Task description →
Every line below that includes the word "button" needs to be copied.

Source data →
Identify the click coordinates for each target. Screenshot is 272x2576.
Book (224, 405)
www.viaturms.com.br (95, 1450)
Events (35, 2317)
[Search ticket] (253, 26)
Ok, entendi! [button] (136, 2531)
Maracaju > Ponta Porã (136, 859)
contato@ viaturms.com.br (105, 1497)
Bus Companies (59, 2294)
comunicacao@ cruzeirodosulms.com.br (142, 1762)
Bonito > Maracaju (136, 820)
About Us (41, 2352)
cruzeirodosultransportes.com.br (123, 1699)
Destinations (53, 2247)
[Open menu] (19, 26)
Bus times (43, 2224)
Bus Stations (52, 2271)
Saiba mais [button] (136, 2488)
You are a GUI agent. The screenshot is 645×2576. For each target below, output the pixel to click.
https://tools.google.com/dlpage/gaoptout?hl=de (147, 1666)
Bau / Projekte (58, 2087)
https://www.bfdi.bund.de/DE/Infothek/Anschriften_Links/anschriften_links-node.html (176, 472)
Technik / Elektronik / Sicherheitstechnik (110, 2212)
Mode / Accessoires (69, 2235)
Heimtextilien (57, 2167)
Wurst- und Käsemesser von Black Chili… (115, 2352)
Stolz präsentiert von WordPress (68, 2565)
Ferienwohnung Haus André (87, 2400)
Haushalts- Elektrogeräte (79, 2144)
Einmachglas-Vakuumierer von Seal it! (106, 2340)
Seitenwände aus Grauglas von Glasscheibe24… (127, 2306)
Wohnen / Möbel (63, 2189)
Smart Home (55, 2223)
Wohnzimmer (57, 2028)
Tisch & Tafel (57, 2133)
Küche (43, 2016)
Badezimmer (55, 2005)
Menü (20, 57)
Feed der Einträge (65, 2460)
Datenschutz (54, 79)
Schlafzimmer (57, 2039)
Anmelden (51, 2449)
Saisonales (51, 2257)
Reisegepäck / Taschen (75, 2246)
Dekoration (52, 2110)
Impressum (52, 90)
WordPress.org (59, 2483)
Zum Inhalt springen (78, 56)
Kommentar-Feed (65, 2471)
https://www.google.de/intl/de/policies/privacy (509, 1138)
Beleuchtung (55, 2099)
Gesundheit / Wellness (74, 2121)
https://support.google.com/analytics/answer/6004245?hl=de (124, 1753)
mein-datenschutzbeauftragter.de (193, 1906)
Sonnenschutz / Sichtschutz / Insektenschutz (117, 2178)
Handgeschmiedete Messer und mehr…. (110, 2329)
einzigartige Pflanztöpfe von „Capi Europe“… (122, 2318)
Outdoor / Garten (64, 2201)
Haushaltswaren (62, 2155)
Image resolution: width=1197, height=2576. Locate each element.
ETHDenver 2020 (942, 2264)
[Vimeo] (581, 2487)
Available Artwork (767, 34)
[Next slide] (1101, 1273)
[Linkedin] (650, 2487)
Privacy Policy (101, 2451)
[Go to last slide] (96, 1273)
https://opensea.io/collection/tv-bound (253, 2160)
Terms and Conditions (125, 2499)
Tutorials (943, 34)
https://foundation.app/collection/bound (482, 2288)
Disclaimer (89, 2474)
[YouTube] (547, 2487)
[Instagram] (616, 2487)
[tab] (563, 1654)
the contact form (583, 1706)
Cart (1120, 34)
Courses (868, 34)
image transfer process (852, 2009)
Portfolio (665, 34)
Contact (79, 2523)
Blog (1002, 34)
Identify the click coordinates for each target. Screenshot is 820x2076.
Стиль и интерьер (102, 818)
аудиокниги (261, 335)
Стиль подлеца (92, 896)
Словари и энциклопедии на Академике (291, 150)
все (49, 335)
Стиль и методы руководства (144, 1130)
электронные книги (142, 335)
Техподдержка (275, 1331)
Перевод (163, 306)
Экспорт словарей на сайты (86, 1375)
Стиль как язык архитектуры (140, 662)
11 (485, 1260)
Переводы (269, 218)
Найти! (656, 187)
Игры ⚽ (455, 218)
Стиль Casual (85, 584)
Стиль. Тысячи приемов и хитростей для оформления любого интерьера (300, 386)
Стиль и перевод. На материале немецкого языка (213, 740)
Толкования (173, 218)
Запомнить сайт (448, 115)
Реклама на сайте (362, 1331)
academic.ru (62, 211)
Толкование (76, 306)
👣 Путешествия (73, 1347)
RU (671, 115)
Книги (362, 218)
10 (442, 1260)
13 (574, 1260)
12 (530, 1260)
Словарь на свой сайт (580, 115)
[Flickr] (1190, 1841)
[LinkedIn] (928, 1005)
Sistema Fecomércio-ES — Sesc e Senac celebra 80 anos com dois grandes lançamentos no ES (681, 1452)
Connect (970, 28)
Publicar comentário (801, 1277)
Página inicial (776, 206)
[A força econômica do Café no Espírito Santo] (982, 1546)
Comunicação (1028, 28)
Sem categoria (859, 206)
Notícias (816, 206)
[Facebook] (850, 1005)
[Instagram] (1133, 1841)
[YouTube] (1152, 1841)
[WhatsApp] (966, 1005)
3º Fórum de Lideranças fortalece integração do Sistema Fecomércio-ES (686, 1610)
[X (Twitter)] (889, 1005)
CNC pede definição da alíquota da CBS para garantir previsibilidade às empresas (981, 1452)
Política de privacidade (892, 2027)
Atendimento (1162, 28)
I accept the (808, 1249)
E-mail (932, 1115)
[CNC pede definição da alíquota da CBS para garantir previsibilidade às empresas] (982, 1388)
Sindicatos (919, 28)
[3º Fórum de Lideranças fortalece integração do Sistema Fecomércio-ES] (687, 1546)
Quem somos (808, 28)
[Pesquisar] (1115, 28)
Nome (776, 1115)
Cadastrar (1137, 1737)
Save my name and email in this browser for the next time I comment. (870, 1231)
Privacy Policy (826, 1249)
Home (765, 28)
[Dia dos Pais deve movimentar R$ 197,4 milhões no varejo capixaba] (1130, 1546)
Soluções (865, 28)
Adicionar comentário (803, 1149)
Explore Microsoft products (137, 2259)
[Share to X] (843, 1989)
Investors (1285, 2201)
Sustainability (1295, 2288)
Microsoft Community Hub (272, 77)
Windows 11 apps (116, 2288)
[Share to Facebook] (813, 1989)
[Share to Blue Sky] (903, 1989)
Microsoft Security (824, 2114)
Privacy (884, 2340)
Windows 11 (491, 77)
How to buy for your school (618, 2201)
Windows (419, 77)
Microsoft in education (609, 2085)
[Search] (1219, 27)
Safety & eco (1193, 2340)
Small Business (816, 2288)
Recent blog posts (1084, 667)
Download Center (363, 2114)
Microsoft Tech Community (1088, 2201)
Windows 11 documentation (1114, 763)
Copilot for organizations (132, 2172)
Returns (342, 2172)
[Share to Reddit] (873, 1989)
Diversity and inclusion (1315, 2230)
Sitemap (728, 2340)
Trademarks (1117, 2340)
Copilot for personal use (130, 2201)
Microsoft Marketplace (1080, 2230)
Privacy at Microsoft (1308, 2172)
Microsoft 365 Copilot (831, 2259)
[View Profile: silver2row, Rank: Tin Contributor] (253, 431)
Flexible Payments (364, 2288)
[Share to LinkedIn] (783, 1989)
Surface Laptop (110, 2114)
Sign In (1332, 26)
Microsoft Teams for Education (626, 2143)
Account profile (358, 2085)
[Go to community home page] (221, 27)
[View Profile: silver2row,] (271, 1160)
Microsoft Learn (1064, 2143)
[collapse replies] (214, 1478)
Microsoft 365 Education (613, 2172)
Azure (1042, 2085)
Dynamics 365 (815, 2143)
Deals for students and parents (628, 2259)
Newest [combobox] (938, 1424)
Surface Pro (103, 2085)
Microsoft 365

Answer to the exercise →
Ok, entendi! [button] (136, 2531)
Saiba mais [button] (136, 2488)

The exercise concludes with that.